Bij de introductie van de Arteon signaleerden we al dat Volkswagen wel erg krampachtig zijn best doet om zijn imposant gelijnde nieuweling los te koppelen van de Passat. Dat begint natuurlijk al met de afwijkende modelnaam. Maar ook door de auto als ‘gran turismo’ te betitelen, probeert het merk duidelijk afstand te creëren tussen de Arteon en de middenklasser waar hij van afstamt. Natuurlijk begrijpen we wel dat Volkswagen graag klanten van de dure Duitse merken wil binnenhengelen, maar het komt wat geforceerd over. De term ‘topmodel’ geeft ons ook de kriebels. Weliswaar staat de Arteon boven aan de Volkswagen-voedselketen en ja, aan de technische Passat-basis is het nodige geschaafd, maar het is geen topper à la Phaeton. Die auto was commercieel geen succes, maar inhoudelijk kon hij het moeiteloos opnemen tegen de A8’en, 7-series en S-klasses van deze wereld. Dat niveau haalt de Arteon niet. Daarvoor komt hij tekort op het gebied van afwerking, raffinement, ruimte en comfort. De concurrentiestrijd met de absolute top van Audi, BMW en Mercedes moet de Volkswagen dus aan zich voorbij laten gaan. Maar tegen de concurrenten die een treetje lager in de rangorde staan, maakt hij best een kans. Mits voorzien van het juiste gereedschap. Vandaar dat we een 280 pk sterke Arteon 2.0 TSI 4Motion (alleen leverbaar als Business R-uitvoering) laten aantreden tegen een Audi A6 2.0 TFSI quattro met 252 pk en een even krachtige BMW 530i xDrive. Alle drie de testauto’s beschikken over vierwielaandrijving.
IN-/EXTERIEUR
De Arteon heeft de zege voor het inkoppen als het om gebruiksvriendelijkheid gaat. De Arteon mag dan een kortere wielbasis hebben dan zijn tegenstrevers, maar achterin biedt hij zijn inzittenden volop beenruimte.

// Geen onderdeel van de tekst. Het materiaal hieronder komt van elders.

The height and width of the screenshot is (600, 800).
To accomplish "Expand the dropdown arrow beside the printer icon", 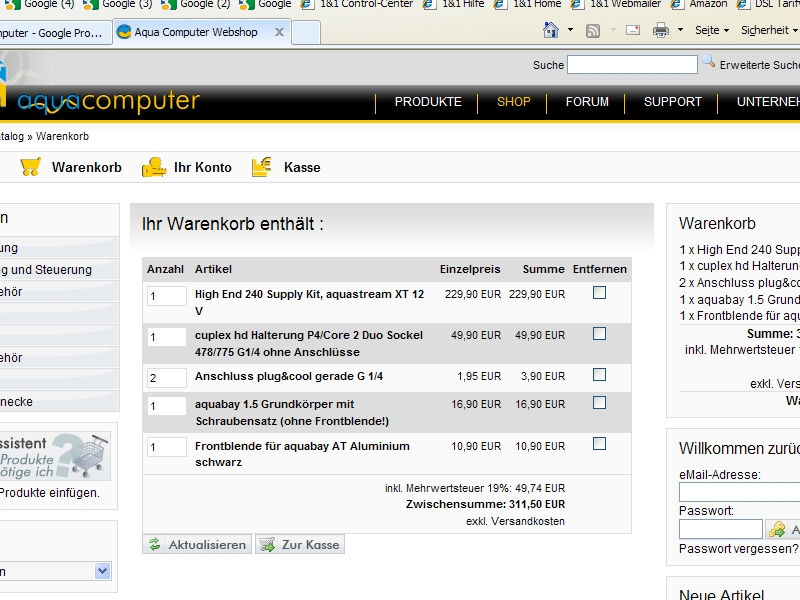I will (x=680, y=30).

Dankzij de achttraps automaat maakt de BMW-motor bij 160 km/h maar 2300 tpm.
Hier kunnen de kids onderweg naar streetdance-les op hun gemak nog even hun moves oefenen. Voorin gaat het er iets minder riant aan toe dan in de A6 en de 5-serie, maar het is er allerminst behelpen. Pijnpunt van de Arteon is het instapgemak naar de achterbank. Ook is de hoofdruimte achterin minder dan bij de andere twee. De coupéachtige daklijn kost hier centimeters. Bovendien staan de ruitstijlen nogal schuin, zodat je een beetje naar het midden van de achterbank moet schuiven om niet met je hoofd tegen de zijkant van de hemelbekleding aan te komen. Gaan we nog iets verder naar achteren, dan pakt de Arteon juist veel punten op de concurrentie. De voorzet wordt gegeven door de achterklep van garagedeur- formaat en de aangenaam lage tildrempel. Als je de 563 liter metende kofferbak (30 liter groter dan de concurrentie) daar bij optelt, heeft de Arteon de zege voor het inkoppen als het om gebruiksvriendelijkheid gaat. Daar komt nog bij dat de asymmetrisch neerklapbare achterbank standaard over een skiluik beschikt én dat de Arteon van dit drietal het hoogste toelaatbare gewicht heeft. Kortom, wie regelmatig met veel en/of grote spullen op reis is, heeft aan de Volkswagen een uitstekende partner. Wel moet je onderweg goed uit je doppen kijken, want door de niet al te grote (stijlloze) zijruiten is het zicht rondom niet geweldig. Gelukkig wordt de bestuurder bijgestaan door tal van hulpsystemen en op dat punt laat de Arteon de A6 ver achter zich. Wat dat betreft beginnen de jaren voor de A6 te tellen. Het noodremsysteem van de Audi remt bijvoorbeeld maar tot 30 km/h af, terwijl het Volkswagensysteem de auto desnoods volledig tot stilstand brengt. Bovendien kan de Arteon – in tegenstelling tot de A6 – in de gaten houden of er geen kruisend verkeer van achteren nadert als je achterwaarts uitparkeert. De A6 slaat terug met zijn spreekwoordelijk mooie afwerking en fraaie materialen. Hard plastic tref je binnen in de Audi nauwelijks aan, in de BMW komt dit materiaal al wat vaker voor, terwijl het in de Arteon rijkelijk wordt toegepast. Zeker op delen die niet direct in het gezichtsveld van de voorste inzittenden vallen.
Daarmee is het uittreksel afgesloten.